[Exercise input — start]

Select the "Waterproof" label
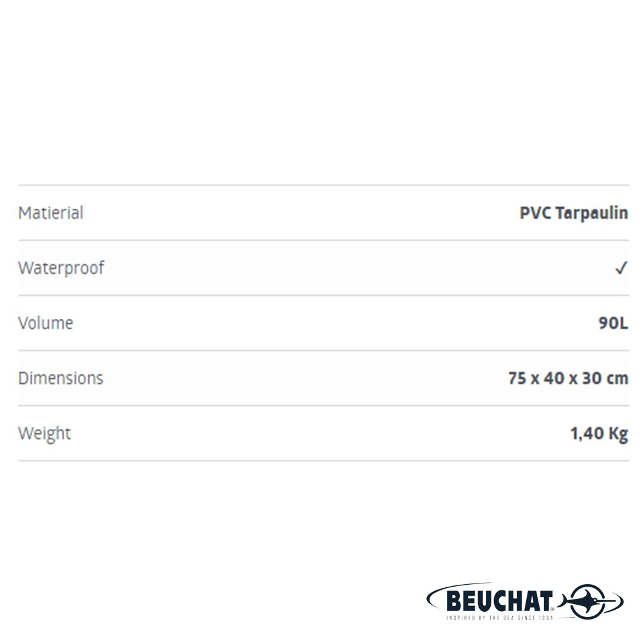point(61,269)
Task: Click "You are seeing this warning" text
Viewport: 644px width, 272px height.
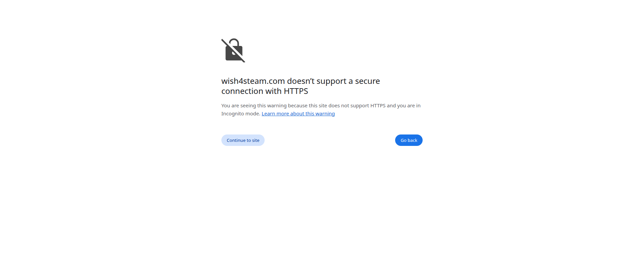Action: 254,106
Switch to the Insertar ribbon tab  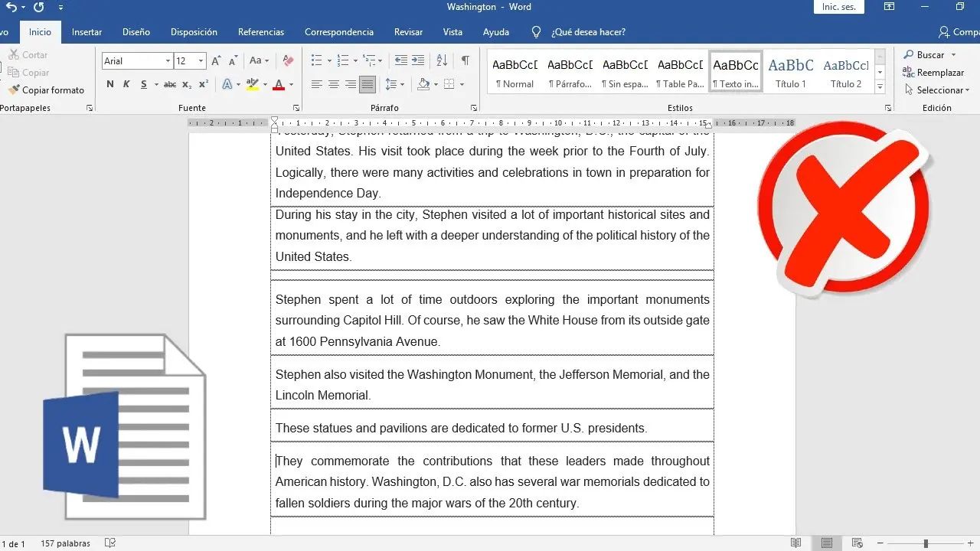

[Exercise input — finish]
[Exercise input — start]

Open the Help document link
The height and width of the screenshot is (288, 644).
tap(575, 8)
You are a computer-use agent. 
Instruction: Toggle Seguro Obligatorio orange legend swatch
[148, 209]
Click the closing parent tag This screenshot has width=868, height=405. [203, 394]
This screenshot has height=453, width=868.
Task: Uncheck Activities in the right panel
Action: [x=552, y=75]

[Exercise input — finish]
[Exercise input — start]

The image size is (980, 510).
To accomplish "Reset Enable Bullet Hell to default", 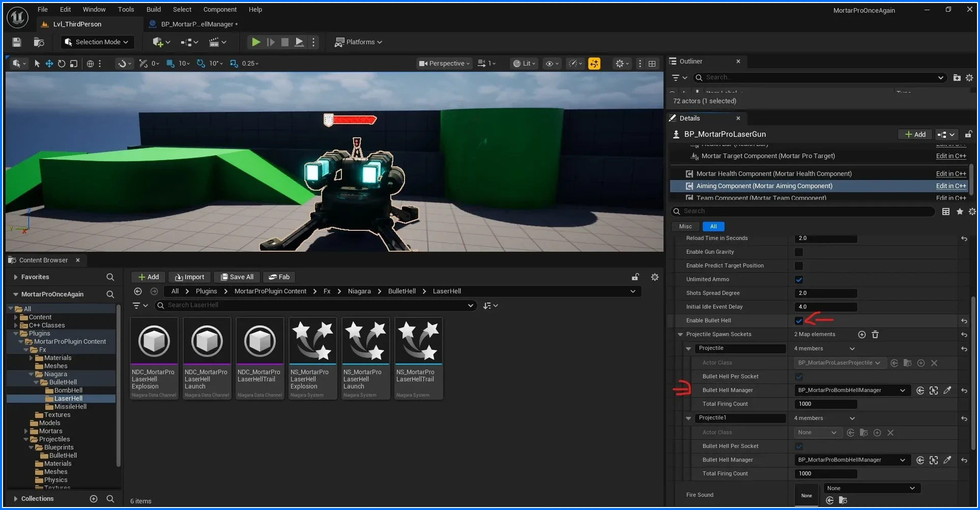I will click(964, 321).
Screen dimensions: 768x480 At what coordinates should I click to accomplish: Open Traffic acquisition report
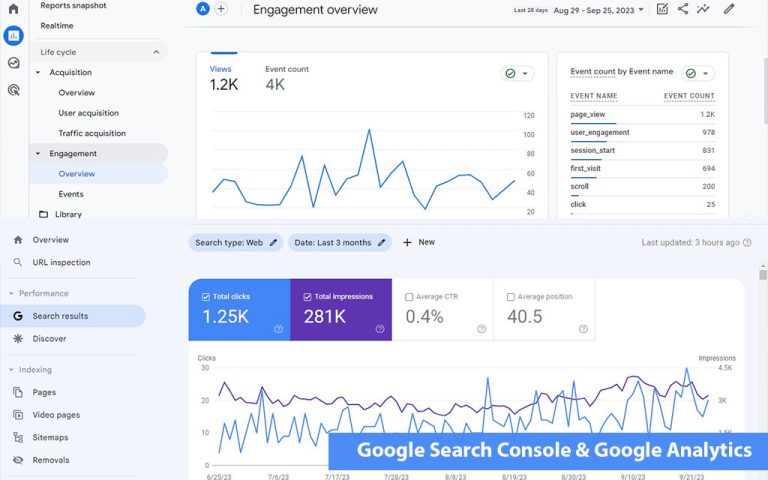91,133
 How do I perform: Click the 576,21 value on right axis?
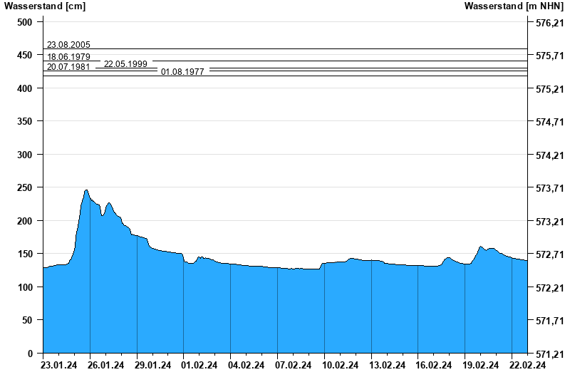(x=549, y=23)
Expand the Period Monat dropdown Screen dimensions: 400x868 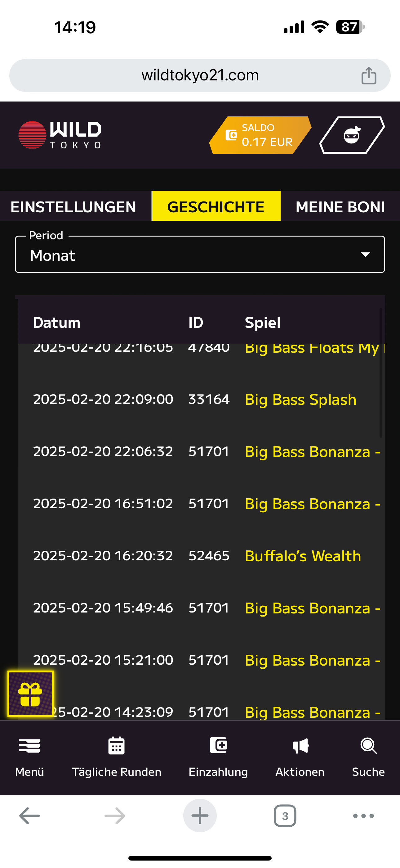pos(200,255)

[Exercise input — finish]

Required work | Copy exactly the material above from the line with "are seeing this" to the line with "Switch to the Insertar ribbon tab", ends included, and nothing else. Leave out any picture.

Solution to this task |
Task: Click "You are seeing this warning" text
Viewport: 644px width, 272px height.
Action: 254,106
Switch to the Insertar ribbon tab  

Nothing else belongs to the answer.